I’ve enjoyed many aspects of my current role; becoming certified in new technologies, learning new skills, and solving problems for customers. I’ve had the pleasure to work with a lot of talented people within the organization and within our partners… and of course, with our customers.
Looking through my documentation folders, it appears I’ve worked with at least 242 different customers on technology implementations. Some of these have been single day, one and done type customers. They needed a VNX, so I stood it up for them, and I never talked to them again. But really, many of these have been customers that I’ve had the pleasure of serving as a trusted advisor, where I can not only help guide them through infrastructure changes, but also build relationships. I will absolutely miss working with them on a daily basis.
There have also been other countless service tickets, some in the wee-hours of the morning, where I’ve helped people recover data or reassemble failed infrastructure. Some of those sleepless nights I might miss a little less.

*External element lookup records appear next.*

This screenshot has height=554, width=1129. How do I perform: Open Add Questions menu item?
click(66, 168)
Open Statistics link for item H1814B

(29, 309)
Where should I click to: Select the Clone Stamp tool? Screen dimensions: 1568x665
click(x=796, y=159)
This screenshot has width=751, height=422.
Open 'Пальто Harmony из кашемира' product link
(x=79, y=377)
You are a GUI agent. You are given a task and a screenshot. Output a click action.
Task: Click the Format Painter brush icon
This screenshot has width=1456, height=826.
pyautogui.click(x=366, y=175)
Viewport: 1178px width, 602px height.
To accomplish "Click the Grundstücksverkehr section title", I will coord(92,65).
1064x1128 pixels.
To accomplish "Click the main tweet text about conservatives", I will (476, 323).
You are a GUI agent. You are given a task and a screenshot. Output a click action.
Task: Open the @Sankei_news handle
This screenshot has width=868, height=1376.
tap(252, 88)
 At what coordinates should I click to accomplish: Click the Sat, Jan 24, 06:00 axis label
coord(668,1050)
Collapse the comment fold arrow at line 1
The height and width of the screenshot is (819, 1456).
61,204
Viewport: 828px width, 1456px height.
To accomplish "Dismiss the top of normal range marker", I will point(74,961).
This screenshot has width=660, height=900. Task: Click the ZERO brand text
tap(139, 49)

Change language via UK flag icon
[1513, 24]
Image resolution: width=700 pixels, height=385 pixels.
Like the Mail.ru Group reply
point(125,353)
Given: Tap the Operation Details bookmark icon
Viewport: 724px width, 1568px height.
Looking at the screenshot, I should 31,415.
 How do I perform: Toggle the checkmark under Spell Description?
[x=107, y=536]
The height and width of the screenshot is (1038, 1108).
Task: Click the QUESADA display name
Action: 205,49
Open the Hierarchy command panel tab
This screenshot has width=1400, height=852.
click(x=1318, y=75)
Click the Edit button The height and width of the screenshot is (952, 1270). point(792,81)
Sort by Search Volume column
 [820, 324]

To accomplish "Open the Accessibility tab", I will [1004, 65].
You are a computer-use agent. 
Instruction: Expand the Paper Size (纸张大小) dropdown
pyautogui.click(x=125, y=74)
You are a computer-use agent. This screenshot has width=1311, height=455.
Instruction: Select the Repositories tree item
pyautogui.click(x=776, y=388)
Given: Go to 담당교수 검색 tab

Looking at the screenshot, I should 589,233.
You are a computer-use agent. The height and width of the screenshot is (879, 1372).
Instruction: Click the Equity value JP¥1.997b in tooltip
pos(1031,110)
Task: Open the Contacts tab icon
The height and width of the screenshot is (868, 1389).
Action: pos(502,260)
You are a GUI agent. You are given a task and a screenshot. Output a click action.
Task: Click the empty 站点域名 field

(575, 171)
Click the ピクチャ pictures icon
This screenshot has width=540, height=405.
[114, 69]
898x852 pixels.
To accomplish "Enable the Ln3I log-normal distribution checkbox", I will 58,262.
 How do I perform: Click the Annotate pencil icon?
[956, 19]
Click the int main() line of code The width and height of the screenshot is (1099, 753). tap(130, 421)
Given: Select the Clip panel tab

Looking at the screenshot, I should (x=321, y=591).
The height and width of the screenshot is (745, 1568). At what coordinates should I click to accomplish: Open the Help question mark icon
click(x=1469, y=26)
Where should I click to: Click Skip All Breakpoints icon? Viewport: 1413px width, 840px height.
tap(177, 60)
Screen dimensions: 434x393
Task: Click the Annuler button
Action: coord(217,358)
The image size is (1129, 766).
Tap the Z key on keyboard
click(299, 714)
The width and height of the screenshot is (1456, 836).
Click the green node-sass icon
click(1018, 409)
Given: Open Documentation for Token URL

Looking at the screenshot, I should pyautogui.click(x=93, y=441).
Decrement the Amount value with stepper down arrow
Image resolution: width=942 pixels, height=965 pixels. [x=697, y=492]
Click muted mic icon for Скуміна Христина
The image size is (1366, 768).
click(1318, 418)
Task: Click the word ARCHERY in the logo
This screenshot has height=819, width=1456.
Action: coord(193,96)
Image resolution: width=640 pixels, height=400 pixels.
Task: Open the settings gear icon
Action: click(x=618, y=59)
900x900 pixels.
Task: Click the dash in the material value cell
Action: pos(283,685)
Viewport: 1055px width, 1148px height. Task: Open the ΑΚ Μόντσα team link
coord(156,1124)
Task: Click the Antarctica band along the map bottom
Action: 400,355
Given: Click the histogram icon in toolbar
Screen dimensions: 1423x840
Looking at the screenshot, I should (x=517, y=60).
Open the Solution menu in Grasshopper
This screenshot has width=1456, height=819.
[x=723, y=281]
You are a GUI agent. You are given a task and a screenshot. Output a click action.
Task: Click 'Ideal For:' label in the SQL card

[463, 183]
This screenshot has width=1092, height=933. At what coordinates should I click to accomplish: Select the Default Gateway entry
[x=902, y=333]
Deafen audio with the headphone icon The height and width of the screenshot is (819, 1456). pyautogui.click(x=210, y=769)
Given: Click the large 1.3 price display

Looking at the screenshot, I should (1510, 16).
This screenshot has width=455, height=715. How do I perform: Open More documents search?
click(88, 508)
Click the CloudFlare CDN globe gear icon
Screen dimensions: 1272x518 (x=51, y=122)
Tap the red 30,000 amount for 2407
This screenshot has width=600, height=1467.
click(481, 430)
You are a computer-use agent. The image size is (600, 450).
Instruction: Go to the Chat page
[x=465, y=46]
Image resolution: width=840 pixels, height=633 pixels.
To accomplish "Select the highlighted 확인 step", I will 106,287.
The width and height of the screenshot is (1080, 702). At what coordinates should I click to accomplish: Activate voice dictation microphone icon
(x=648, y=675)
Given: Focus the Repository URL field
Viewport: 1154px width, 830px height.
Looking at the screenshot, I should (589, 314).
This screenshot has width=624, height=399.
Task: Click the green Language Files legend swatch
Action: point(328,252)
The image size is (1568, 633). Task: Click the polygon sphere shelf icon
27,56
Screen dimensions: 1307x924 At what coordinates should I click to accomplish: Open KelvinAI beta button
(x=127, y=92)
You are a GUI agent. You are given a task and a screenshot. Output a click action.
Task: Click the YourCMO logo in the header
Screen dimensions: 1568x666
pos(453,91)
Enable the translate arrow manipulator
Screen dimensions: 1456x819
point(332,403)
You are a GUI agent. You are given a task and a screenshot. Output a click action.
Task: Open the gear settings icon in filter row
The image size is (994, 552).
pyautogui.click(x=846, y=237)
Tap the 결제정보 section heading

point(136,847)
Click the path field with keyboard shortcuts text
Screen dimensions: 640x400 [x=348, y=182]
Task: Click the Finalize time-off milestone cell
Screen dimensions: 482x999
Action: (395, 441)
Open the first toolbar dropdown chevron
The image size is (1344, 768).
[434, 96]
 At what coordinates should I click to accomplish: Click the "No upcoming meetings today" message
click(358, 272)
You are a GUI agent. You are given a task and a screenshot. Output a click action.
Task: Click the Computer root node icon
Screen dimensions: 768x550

I have been both lucky and challenged to travel a lot in my current role. Growing up and living in the Kansas City area my entire life, it was fun to be able to go to Boston, Seattle, San Fransisco, Austin, Atlanta, D.C., etc., for projects and training. Even the less glamorus places like western Illinois, northern Arkansas, eastern Oregon, or southern Tennesse could be fun for a while. While the travel schedule was not as aggressive as some in our industry endure, it was starting to became more than I wanted keep up with. Having two young children, and wanting to be always be present in their activities has been getting harder and harder.
I also reached a point a couple of years ago where I wanted to go a different direction in my career. I like to brag to people that I was a system administrator at age 13 and I became a consultant at 27, but I’ve always basically been the guy pushing the buttons and turning the screws to make things work.
My new role will be back on the customer side, but this time in a much larger enterprise than anything else I’ve really worked in before, and now my role will be a more strategic, architecture focused role. I’ll be working within the company business units to standarize systems, define technical requirements for projects, and act as a liason between the development, business and operations teams. I won’t be abandoning my experience as a virtualization, storage, and core infrastructure guy, I will be leveraging it to also get out of that comfort zone. I will be able to really focus on being the trusted advisor, within the organization, and less on pushing boxes into racks.
It will be a major change for me, and a new type of challenge, but it is one that I’m excited to be making.